Update some commentary on the pager.

rdaum · Jan 5, 2024 · 6112c4e · 6112c4e
1 parent 1431f1a
commit 6112c4e
Showing 1 changed file with 16 additions and 10 deletions.
diff --git a/crates/db/src/tuplebox/tuples/slotbox.rs b/crates/db/src/tuplebox/tuples/slotbox.rs
@@ -12,21 +12,22 @@
 // this program. If not, see <https://www.gnu.org/licenses/>.
 //
 
-// TODO: implement a more general purpose pager that handles LRU eviction
-//       and so can be used for larger-than-ram datasets (means adding a pagetable for Pid->Bid)
+// TODO: add fixed-size slotted page impl for Sized items, should be way more efficient for the
+//       most common case of fixed-size tuples.
+// TODO: implement the ability to expire and page-out tuples based on LRU or random/second
+//       chance eviction (ala leanstore). will require separate PageIds from Bids, and will
+//       involve rewriting SlotPtr on the fly to point to a new page when restored.

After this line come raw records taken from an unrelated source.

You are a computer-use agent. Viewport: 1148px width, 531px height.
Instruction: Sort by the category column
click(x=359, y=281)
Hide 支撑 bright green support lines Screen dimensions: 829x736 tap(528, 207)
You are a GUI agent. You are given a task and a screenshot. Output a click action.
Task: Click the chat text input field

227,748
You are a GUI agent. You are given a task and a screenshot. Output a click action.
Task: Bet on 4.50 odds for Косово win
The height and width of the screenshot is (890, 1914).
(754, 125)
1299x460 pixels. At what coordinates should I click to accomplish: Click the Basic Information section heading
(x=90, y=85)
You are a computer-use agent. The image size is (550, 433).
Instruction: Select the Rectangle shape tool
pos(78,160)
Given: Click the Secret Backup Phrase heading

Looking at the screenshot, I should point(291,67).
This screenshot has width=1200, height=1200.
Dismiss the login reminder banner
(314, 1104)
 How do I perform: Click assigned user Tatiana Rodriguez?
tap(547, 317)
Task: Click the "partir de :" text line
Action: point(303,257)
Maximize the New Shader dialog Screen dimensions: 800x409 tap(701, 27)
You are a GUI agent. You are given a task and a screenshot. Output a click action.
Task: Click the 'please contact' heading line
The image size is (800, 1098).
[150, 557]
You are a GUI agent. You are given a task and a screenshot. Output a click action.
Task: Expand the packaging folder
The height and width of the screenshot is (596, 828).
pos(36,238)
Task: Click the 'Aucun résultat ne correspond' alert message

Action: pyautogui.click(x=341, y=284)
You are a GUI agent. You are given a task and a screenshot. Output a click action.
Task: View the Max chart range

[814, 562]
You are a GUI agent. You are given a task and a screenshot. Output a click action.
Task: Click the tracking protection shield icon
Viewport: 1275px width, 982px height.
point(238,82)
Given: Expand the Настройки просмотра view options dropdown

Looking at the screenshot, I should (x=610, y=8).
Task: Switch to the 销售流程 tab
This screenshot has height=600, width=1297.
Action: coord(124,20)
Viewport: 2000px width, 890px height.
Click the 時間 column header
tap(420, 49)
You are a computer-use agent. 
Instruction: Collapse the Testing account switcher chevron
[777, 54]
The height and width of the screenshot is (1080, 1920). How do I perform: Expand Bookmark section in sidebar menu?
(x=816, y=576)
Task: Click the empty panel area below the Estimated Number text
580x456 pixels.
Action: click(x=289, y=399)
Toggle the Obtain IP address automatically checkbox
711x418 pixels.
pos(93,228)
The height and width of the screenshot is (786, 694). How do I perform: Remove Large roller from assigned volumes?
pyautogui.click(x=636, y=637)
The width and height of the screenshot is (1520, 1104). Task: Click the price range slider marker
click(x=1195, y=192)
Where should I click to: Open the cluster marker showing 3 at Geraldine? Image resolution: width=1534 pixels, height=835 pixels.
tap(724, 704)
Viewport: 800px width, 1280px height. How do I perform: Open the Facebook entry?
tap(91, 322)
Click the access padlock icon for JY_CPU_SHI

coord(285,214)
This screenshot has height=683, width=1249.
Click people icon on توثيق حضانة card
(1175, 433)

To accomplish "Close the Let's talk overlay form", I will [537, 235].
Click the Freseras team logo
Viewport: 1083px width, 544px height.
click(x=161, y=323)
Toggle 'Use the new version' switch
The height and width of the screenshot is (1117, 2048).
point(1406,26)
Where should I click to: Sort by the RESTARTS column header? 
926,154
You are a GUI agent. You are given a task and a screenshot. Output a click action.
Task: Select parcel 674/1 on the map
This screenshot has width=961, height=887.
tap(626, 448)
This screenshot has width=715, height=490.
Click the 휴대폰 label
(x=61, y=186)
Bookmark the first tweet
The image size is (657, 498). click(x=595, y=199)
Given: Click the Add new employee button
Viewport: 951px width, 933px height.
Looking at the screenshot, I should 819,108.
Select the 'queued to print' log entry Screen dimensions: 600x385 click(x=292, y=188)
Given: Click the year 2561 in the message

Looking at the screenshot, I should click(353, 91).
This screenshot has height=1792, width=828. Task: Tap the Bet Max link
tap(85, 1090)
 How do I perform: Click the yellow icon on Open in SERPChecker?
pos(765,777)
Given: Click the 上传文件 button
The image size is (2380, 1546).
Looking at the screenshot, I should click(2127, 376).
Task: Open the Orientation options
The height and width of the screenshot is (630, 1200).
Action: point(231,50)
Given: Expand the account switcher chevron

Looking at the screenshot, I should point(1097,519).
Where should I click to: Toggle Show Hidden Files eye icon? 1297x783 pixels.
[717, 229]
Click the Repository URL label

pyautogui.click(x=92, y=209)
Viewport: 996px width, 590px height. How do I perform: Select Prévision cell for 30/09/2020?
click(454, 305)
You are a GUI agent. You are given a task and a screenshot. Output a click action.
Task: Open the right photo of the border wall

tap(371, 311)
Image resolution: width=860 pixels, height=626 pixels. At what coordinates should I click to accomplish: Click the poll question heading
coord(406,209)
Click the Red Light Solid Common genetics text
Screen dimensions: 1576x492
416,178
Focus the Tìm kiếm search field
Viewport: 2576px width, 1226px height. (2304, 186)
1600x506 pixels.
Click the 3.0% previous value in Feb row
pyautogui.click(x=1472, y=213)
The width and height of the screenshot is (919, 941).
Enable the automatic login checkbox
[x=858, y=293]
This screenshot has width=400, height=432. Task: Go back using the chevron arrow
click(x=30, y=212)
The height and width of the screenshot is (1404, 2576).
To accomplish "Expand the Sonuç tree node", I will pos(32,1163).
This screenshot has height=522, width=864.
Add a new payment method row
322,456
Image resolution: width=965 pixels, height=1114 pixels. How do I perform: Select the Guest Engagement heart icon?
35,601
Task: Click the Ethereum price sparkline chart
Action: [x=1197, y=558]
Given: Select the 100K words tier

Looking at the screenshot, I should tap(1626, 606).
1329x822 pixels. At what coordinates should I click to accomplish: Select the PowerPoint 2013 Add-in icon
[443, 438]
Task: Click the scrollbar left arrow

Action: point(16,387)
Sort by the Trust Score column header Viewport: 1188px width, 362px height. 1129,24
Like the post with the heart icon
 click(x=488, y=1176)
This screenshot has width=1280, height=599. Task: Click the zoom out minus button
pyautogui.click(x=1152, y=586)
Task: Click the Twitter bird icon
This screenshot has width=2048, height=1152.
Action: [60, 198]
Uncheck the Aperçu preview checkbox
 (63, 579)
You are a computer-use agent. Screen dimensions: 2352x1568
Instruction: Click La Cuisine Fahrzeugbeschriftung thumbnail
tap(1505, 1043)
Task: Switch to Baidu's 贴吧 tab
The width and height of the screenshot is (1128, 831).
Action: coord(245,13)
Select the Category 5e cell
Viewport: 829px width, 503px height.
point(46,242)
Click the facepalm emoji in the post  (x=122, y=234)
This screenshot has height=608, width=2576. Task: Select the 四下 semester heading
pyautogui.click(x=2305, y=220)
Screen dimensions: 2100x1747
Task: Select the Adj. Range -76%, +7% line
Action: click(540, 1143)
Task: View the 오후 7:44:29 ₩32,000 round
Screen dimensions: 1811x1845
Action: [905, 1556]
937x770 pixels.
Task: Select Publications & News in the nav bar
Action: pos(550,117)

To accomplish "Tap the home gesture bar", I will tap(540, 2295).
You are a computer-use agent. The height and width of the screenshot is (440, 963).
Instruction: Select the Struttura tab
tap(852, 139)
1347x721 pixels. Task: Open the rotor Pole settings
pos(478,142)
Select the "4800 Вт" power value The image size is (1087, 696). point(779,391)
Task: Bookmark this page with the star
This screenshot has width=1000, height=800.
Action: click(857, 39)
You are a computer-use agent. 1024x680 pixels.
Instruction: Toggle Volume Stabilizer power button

+//       SlotPtr will also get a new field for last-access-time, so that we can do our eviction
 // TODO: store indexes in here, too (custom paged datastructure impl)
-// TODO: add fixed-size slotted page impl for Sized items, providing more efficiency.
-// TODO: verify locking/concurrency safety of this thing -- loom test + stateright, or jepsen.
+// TODO: verify locking/concurrency safety of this thing -- loom test, stateright, or jepsen, etc.
 // TODO: there is still some really gross stuff in here about the management of free space in
 //       pages in the allocator list. It's probably causing excessive fragmentation because we're
 //       considering only the reported available "content" area when fitting slots, and there seems
 //       to be a sporadic failure where we end up with a "Page not found" error in the allocator on
 //       free, meaning the page was not found in the used pages list.
-// TODO: improve TupleRef so it can hold a direct address to the tuple, and not just an id.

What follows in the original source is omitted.